Case:A 67-year-old female had experienced sudden visual deterioration in her right eye. Corrected visual acuity was 0.15 for the right and 0.8 for the left eye. Intraocular pressure was 20 mmHg in the right and 21 mmHg in the left eye. Mild cataract was noted. Sub-inner limiting membrane(ILM)hemorrhage and subretinal hemorrhage caused by retinal macroaneurysm rupture was noted in her right eye. Hypertension was recognized, and surgery was therefore planned after blood pressure control.
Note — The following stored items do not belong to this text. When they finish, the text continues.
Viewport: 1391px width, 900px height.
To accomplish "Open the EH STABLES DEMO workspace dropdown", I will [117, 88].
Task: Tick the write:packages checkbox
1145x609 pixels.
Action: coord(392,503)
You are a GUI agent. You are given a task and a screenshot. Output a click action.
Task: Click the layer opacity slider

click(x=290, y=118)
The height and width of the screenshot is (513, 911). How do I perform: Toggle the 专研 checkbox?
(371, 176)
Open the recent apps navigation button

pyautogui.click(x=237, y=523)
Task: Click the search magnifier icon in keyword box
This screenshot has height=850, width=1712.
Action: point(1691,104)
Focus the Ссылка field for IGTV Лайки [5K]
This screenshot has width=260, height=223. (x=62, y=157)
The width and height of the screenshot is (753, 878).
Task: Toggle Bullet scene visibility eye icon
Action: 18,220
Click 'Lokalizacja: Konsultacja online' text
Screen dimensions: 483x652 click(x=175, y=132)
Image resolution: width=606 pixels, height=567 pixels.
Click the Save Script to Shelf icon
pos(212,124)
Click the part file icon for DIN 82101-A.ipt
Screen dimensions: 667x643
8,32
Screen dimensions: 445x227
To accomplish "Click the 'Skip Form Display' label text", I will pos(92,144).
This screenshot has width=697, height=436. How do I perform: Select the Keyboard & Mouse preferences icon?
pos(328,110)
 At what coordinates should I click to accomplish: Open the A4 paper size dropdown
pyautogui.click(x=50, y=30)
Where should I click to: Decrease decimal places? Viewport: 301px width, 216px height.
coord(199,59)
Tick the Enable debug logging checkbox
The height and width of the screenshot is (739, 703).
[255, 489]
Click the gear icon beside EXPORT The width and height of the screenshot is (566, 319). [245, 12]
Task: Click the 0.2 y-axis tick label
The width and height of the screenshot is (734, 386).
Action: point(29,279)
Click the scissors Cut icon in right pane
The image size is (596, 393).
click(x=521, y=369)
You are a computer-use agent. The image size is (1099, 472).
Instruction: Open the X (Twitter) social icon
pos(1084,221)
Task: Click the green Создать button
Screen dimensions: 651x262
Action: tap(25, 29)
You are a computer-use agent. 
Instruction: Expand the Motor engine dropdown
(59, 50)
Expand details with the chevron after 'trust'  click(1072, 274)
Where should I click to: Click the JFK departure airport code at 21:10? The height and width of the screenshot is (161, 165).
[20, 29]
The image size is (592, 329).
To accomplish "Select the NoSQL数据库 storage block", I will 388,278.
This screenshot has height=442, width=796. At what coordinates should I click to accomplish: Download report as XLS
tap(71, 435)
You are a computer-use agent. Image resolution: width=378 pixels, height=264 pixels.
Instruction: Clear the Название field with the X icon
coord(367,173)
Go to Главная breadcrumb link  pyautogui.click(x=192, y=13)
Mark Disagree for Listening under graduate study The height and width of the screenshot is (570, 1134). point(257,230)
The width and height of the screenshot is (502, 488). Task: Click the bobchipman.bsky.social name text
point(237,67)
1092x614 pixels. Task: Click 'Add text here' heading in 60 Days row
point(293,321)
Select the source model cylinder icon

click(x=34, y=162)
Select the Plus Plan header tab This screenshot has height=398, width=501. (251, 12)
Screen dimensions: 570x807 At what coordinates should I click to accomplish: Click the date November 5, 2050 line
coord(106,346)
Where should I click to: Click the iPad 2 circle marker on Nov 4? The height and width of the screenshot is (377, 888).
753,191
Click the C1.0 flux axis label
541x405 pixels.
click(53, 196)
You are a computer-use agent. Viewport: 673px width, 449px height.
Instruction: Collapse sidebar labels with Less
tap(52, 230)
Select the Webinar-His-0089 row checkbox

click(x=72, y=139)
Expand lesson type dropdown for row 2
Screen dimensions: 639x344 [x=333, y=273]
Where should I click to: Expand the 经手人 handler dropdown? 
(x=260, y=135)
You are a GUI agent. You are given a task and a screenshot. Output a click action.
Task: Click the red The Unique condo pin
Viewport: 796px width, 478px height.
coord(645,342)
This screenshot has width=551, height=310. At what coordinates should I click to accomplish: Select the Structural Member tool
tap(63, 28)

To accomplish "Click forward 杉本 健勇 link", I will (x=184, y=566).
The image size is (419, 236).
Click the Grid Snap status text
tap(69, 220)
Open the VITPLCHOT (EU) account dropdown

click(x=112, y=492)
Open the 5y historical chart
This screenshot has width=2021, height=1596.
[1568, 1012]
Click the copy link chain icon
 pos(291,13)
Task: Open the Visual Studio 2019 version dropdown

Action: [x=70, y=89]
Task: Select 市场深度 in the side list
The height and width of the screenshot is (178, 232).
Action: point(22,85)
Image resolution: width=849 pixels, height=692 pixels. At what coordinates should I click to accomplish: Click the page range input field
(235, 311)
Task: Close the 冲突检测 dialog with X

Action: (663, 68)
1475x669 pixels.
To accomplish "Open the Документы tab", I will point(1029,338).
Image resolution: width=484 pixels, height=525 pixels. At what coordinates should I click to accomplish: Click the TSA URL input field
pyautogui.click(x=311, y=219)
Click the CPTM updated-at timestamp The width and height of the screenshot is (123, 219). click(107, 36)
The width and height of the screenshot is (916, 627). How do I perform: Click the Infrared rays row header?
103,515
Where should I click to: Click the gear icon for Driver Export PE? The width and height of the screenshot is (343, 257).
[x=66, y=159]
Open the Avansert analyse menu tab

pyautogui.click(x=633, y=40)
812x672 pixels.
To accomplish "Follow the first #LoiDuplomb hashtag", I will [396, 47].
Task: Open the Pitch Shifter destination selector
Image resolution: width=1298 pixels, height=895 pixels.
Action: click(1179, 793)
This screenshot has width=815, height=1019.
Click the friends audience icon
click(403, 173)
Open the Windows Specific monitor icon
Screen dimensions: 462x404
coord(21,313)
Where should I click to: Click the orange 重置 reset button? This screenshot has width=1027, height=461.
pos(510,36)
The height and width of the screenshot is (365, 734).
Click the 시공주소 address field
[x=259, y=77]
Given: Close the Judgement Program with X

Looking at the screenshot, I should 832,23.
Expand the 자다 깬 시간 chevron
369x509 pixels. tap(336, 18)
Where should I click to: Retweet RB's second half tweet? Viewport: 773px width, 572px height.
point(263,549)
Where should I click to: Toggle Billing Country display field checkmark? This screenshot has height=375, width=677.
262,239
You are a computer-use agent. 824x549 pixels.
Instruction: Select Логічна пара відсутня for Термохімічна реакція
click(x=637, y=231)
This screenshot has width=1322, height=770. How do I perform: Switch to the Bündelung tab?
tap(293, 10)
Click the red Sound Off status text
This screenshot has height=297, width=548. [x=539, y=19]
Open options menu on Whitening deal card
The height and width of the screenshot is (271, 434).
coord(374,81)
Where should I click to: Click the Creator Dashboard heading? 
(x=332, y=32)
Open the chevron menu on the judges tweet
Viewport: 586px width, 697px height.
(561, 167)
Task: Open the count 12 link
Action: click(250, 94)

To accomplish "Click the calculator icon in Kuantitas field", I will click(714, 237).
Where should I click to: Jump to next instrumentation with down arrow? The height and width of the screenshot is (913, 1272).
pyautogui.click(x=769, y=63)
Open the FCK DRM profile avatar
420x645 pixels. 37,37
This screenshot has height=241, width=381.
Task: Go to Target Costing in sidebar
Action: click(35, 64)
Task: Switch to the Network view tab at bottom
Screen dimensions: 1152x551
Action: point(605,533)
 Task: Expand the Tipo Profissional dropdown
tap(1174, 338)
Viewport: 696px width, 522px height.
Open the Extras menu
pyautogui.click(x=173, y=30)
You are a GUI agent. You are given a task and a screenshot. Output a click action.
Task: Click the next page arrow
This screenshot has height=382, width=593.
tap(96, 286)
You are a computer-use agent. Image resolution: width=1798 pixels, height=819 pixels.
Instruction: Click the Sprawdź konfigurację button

 A 27-gauge vitrectomy was performed 2 weeks after the onset. ILM peeling was performed, and the sub-ILM hemorrhage was removed. Formation of a whitened blood clot in the fovea was observed, indicating the existence of macular hole formation. The blood clot was excised with a vitreous scissor. A whitened subretinal strand continuing from the retinal macroaneurysm to the macular hole was also observed. Finally, SF6 gas was injected, and the patient was placed in the prone position for 24 hours. The macular hole was closed and visual acuity improved to 0.8 six weeks later.

Conclusion:Based on intraoperative findings, we speculated that retinal macroaneurysm rupture had raised subretinal pressure due to subretinal hemorrhage and pushed the fovea forward resulting in macular hole formation.